Zambia doesn’t have a big Intellectual Cadre Class

Dr Munyonzwe Hamalengwa

Dr Munyonzwe Hamalengwa

By Dr. Munyonzwe Hamalengwa

Zambia doesn’t have a big intellectual cadre class and a giant among this small class has left this hallowed land today, Prof. Francis Chigunta, an economist. I used to enjoy his economic wisdom a great deal. It is stated that he was an Economic Adviser to President Rupiah Banda. It is to President’s Banda’s credit that he had consulted this eminent intellectual.

The economic infrastructural development trajectory that the current government followed was indisputably laid down by the MMD government and in no doubt bears the fingerprints of the great economist luminary Prof. Chigunta. Did the current government continue to benefit from his wisdom by consulting him at intervals?

Zambia has a very small intellectual class. Even Madam Edith Nawakwi had alluded to this. Zambian leaders in the main and generally eschew intellectuals. Some of them are outright hostile to intellectuals despite some of them preferring to be called Dr. as in Dr. Kaunda, Dr. Chiluba, Dr. Mwanawasa, Dr. Kambwili, Dr. Mwanga and others. Dr. Is supposed to connote a measure of intellectual contribution. In the Western World, this title is not given like Halloween candy. It is earned.

Intellectuals  engage in intellectual combat with other intellectuals without being afraid of them. Others like Major Fidel Castro, Flight Lieutenant Jerry Rawlings and Colonel Gaddaffi preferred to retain the titles they had actually formerly achieved and consulted their highest intellectuals in their midst without fear or favour. Zambia can do the same. Cast aside the politics. Chigunta served Zambia very well under President Banda.

Obama is not afraid of intellectuals even those who criticize him because he is aware that the majority of the intellectual critics are doing it out of patriotism and not hatred, they do it in the public interest and for the common good of America. Obama has created a great number of think tank teams composed of intellectuals comprised of democratic, republican and independent leaning intellectuals to help him resolve specific problems or address targeted issues.
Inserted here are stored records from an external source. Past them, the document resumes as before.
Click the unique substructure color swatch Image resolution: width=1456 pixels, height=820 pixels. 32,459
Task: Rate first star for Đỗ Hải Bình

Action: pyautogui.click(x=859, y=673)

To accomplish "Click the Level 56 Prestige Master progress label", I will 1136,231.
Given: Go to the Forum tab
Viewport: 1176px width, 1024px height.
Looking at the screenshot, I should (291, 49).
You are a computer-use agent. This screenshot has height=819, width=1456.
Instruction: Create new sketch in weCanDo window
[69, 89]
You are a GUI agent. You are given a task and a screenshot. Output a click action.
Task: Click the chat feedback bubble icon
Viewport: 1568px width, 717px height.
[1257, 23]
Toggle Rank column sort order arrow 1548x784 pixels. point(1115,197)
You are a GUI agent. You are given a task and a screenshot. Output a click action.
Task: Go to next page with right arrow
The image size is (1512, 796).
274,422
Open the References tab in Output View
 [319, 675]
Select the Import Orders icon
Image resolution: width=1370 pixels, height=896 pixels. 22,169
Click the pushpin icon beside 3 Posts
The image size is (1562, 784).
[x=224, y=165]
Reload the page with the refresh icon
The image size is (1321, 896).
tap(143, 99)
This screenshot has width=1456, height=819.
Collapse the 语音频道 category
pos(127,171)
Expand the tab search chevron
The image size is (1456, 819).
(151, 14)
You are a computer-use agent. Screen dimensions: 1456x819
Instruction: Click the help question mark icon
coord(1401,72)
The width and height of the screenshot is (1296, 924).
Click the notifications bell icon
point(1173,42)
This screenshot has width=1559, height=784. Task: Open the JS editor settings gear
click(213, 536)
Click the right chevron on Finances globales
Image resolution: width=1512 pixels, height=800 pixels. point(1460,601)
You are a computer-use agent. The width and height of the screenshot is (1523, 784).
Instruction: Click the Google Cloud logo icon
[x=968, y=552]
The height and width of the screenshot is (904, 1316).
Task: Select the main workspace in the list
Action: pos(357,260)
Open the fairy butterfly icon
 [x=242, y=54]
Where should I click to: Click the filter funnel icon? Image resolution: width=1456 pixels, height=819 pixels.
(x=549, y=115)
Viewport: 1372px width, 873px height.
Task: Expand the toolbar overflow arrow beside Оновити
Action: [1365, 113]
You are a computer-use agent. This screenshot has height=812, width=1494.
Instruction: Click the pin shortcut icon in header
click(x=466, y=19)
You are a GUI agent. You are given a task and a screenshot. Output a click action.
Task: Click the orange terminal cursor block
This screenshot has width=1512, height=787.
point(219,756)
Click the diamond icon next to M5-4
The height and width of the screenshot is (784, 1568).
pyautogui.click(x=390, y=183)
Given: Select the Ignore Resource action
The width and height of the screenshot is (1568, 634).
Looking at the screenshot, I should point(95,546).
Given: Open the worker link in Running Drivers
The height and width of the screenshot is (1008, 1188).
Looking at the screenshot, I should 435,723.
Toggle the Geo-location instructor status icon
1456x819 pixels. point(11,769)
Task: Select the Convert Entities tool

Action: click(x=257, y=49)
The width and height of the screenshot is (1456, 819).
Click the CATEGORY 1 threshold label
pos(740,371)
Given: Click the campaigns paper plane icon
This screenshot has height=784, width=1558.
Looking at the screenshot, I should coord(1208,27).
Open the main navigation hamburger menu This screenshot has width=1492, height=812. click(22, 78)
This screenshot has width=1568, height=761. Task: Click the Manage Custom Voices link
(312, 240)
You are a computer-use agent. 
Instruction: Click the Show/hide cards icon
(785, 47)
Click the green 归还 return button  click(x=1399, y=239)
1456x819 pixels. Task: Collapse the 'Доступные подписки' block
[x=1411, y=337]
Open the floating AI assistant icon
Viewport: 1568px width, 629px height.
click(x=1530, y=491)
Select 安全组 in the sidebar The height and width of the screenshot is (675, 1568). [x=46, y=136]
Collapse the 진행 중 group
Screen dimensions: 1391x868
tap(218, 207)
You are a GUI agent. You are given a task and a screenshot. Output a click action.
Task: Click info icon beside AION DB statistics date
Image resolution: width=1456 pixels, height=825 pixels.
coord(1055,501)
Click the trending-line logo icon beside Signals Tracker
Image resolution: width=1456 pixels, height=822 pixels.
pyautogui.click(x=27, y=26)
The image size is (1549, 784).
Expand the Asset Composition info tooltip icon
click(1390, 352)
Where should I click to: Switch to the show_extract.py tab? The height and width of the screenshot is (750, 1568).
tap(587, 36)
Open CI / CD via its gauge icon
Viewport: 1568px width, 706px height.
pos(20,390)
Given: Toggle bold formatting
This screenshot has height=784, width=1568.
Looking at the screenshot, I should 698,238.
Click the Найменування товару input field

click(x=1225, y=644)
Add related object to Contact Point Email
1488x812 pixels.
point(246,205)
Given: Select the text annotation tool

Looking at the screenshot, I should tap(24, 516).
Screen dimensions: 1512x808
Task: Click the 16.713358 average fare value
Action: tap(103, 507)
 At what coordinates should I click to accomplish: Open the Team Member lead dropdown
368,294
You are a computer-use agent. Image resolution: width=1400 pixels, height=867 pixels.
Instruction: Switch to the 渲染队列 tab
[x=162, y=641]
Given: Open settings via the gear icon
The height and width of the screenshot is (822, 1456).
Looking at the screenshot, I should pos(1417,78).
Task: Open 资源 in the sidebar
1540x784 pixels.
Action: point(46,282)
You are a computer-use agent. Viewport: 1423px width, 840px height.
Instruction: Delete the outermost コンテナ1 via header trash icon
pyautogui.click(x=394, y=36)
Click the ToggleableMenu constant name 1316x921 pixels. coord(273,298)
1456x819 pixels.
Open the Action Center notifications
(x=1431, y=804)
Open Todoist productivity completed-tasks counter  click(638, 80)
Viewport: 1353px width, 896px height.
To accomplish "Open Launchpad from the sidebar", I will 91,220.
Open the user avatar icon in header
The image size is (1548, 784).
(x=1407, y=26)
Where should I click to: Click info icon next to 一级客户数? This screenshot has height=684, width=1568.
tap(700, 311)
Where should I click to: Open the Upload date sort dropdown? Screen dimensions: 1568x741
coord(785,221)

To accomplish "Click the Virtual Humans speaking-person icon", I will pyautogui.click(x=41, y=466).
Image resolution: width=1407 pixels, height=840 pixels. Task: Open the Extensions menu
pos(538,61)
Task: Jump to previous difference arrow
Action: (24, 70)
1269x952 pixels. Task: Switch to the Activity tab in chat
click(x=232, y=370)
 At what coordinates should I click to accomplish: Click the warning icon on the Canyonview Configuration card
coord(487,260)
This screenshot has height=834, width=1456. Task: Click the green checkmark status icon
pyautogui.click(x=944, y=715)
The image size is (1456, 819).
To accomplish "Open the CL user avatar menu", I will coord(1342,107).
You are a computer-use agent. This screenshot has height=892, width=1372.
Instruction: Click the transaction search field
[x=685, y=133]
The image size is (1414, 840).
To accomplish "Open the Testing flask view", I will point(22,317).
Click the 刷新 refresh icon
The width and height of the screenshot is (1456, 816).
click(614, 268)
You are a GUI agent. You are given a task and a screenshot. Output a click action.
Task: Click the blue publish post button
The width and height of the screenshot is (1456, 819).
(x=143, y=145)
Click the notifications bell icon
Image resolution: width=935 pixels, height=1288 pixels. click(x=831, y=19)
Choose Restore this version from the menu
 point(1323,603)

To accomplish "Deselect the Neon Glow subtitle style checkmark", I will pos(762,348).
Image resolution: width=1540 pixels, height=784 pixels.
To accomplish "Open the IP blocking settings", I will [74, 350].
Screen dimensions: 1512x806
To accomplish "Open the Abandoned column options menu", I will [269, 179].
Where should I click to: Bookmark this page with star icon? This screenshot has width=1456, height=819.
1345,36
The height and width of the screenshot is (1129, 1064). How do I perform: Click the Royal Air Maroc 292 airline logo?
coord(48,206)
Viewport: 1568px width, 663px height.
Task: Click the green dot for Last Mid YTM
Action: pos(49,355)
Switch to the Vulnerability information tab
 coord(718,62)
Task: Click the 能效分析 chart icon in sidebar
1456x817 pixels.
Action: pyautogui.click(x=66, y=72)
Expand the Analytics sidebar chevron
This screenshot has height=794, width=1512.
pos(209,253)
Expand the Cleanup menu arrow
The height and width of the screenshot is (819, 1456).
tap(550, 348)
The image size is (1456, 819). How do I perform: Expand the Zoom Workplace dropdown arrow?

He sometimes addresses the nation based on the composite of what his intellectual think tanks have advised him.

Within Africa, the leading countries that are not afraid of their intellectuals and utilize them within their own countries and also send them abroad to represent their countries in international institutions like the International Criminal Court, WIPO, UN, AU, IMF, World Bank, etc are Nigeria, Ghana, Kenya, Cameroon, Senegal, Ethiopia and Egypt. Zambia is a desert in international institutions. Zambian intellectuals abroad are mostly on their own teaching or practising medicine, un consulted or un recruited by their own government.

The few that are based in Zambia are not garnered into think tanks to help government think through some of the most challenging issues of the day. Politics intervenes even when specific intellectuals are patriotic and they criticize for the benefit of the public good.

Zambia had been grappling with constitutional reforms and the reforms of the legal and justice sectors, yet we have Zambian intellectuals abroad like Professors Muna Ndulo, Michelo Hansungule, Kenneth Mwenda, Charles Mwewa and others. Since Zambia has a very small intellectual class whether inside or outside the country, these people are all known and can easily be reachable to consult or appoint for the resolution of Zambia’s common problems.

After all Zambia spent money to educate some  of these intellectuals. Some of my close friends abroad from Ghana, Nigeria, Kenya, Rwanda, Jamaica and so on received letters or phone calls appointing them to various Ambassadorial, ministerial or international institutional positions while I was with them. Their countries are better for it.

Professor Chigunta served his country very well when he was called upon to and no one ever accused him of being unpatriotic despite his contrary and pointed criticism of some economic trajectories of the government. The Rupiah Banda government was served very well by this son of Zambia. He will be solely missed. Time is short and we must use all our resources especially intellectual resources and wisdom very well.

Dr. Munyonzwe Hamalengwa practised law in Canada for 25 years and now teaches law at the school of law, Zambian Open University.